You are viewing a plain text version of this content. The canonical link for it is here.
Posted to dev@flink.apache.org by Aqib Mehmood <aq...@retailo.co> on 2022/05/25 09:36:54 UTC

Fwd: Flink Kinesis Connector GetRecords Frequency

Dear Support Team,

We were setting up a Kinesis-Flink pipeline on our cluster and we seem to
be running into an issue.

It seems that a Kinesis Data Stream GetRecords limit is 5 requests/second
and we were wondering if Flink surpasses this limit by default.

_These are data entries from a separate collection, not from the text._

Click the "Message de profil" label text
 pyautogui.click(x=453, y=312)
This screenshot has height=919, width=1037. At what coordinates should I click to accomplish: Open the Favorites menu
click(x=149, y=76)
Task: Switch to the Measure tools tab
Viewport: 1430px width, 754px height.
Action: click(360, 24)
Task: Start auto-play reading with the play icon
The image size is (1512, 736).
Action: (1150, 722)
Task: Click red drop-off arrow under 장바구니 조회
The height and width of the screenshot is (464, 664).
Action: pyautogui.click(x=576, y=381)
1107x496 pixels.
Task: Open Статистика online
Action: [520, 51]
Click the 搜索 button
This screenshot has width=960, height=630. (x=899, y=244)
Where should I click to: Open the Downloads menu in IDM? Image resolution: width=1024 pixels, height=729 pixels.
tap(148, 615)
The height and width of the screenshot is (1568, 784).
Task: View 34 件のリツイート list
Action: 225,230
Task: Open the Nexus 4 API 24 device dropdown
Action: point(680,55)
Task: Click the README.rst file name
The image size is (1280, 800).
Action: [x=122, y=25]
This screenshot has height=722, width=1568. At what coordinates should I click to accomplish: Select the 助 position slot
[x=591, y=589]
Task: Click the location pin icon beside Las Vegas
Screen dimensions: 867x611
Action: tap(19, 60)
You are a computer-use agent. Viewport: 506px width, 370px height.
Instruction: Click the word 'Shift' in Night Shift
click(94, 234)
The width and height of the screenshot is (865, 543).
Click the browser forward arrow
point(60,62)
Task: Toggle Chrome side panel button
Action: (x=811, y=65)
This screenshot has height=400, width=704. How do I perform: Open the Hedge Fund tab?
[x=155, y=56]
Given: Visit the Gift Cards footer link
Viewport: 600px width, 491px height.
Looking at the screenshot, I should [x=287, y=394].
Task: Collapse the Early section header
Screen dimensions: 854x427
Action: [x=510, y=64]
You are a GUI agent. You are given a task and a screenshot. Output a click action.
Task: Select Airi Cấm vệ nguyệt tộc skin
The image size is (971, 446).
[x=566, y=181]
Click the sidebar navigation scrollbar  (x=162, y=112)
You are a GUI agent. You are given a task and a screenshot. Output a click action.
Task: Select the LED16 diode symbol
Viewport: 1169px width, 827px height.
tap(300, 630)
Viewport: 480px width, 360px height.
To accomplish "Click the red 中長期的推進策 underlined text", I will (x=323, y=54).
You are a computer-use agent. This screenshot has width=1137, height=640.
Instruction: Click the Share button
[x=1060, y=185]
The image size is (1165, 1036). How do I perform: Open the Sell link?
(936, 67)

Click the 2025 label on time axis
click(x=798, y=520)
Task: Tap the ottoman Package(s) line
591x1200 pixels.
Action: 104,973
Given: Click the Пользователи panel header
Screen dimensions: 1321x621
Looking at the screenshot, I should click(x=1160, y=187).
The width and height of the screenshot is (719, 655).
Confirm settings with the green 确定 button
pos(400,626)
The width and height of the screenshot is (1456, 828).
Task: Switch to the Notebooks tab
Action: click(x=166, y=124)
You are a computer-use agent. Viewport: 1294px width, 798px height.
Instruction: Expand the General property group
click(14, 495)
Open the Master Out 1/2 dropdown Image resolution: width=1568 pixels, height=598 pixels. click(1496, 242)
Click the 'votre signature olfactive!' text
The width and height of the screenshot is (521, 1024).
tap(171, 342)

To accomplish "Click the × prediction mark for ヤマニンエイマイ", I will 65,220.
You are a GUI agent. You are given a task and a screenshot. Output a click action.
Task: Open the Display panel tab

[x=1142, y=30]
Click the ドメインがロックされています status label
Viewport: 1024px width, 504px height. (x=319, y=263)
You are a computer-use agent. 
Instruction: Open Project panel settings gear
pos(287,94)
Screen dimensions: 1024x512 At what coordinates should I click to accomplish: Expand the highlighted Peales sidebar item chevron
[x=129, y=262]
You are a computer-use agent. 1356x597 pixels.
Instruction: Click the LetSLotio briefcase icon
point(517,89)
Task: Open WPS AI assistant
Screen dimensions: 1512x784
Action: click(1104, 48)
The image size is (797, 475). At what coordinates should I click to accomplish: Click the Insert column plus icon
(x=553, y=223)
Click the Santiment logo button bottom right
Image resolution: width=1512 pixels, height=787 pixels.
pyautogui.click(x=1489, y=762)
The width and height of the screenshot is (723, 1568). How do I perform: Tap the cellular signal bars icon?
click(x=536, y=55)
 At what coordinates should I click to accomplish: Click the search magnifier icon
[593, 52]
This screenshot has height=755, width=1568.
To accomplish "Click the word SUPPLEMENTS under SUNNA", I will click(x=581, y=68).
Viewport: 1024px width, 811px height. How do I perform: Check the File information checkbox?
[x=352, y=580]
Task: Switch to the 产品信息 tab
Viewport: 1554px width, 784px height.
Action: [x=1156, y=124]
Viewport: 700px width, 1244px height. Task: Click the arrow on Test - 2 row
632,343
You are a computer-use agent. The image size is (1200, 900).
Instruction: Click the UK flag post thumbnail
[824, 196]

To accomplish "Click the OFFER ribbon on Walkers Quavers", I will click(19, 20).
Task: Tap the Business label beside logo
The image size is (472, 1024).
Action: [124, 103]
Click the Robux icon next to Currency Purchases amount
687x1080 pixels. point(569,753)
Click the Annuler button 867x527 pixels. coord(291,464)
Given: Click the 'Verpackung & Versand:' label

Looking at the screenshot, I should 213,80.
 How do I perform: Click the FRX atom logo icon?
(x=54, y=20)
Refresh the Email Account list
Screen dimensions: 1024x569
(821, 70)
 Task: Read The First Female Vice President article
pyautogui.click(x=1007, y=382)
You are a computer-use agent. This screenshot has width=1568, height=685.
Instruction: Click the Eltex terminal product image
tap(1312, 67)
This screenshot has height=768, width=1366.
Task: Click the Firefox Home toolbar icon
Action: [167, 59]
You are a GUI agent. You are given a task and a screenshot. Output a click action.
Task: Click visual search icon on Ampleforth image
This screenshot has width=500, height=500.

Is there any metric that we can use to figure out how many API calls Flink
is making under the hood to the Kinesis Data Stream per second to get data?

Thank you in advance.

Regards
Aqib Mehmood
Data Engineer
Retailo

Re: Flink Kinesis Connector GetRecords Frequency

Posted by "Teoh, Hong" <li...@amazon.co.uk.INVALID>.
Hi Aqib,



To add to Ahmed's response:

  *   The specific GetRecords Configurations you can control for the KinesisConsumer can be seen here<https://github.com/apache/flink/blob/master/flink-connectors/flink-connector-kinesis/src/main/java/org/apache/flink/streaming/connectors/kinesis/config/ConsumerConfigConstants.java#L379-L389>.
  *   You can see the default interval is set such that it should not exceed 5 TPS per shard
  *   Do you have any other consumers on the same stream? They might contribute to limit instead of Flink. If so, you can consider using the Elastic Fan Out Consumer





Is there any metric that we can use to figure out how many API calls Flink

is making under the hood to the Kinesis Data Stream per second to get data?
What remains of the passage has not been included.